Testosterone is what makes men “men”. Although women also produce testosterone generally it is on a much lower level. The interesting thing is that “normal levels” of testosterone can range from 348ng/dl – 1197ng/dl. This means that some men can naturally produce 3x more testosterone and still be considered normal. If you are interested in fitness and increasing muscle, you need to be on the high end of that range… and here’s HOW:
Tip 1.) Lose the excess body fat: As your waist size goes up, your testosterone goes down.
The more fat you have on you body the more aromatase you produce, which will causes your body to convert testosterone into estrogen (the “female” hormone and this is one of the reasons behind the development of “man boobs” or “moobs” in overweight men)
Tip 2.) SLEEP! A lack of quality sleep can dramatically diminish the amount of testosterone your body produces, thereby reducing muscle growth and fat loss! Research has demonstrated that the amount of sleep you get is associated with morning testosterone levels. Researchers at the University of Chicago recorded the sleeping patterns of healthy men and found that participants' testosterone levels increased the longer they slept... generally it is recommend that you get 7-9 hours of sleep per night to optimize the testosterone response.
Tip 3.) Don’t completely avoid cholesterol: Testosterone is derived from cholesterol, so it should come as no surprise that if your diet is lacking in cholesterol, you're also more than likely shortchanging yourself when it comes to the muscle-building hormone.
Try incorporating small portions of lean red meat, whole eggs or seafood like shrimp or lobster.
Tip 4.) Add Multi-Joint movements to your workout routine: Essentially, the more muscle mass you stimulate, the more testosterone you'll secrete. A recent study conducted on trained subjects showed that squats stimulated a greater testosterone response when compared to leg presses. Stick with multi-joint exercises like squats, bench presses, and deadlifts—as they are prime examples of the kinds of compound lifts that'll help significantly jack up your testosterone levels!

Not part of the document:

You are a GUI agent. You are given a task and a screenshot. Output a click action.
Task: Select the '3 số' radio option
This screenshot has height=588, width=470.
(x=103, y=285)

Tip 5.) Limit Your Alcohol intake: Happy hour can wreak havoc on your manly hormones. In a recent Dutch study, men who drank moderate amounts of alcohol daily for 3 weeks experienced a 7 percent decrease in their testosterone levels. Limit your drinking to one or two glasses of beer or wine a night to avoid a drop in testosterone.
So there you have it - 5 tips to boost your t-levels inside and outside of the gym.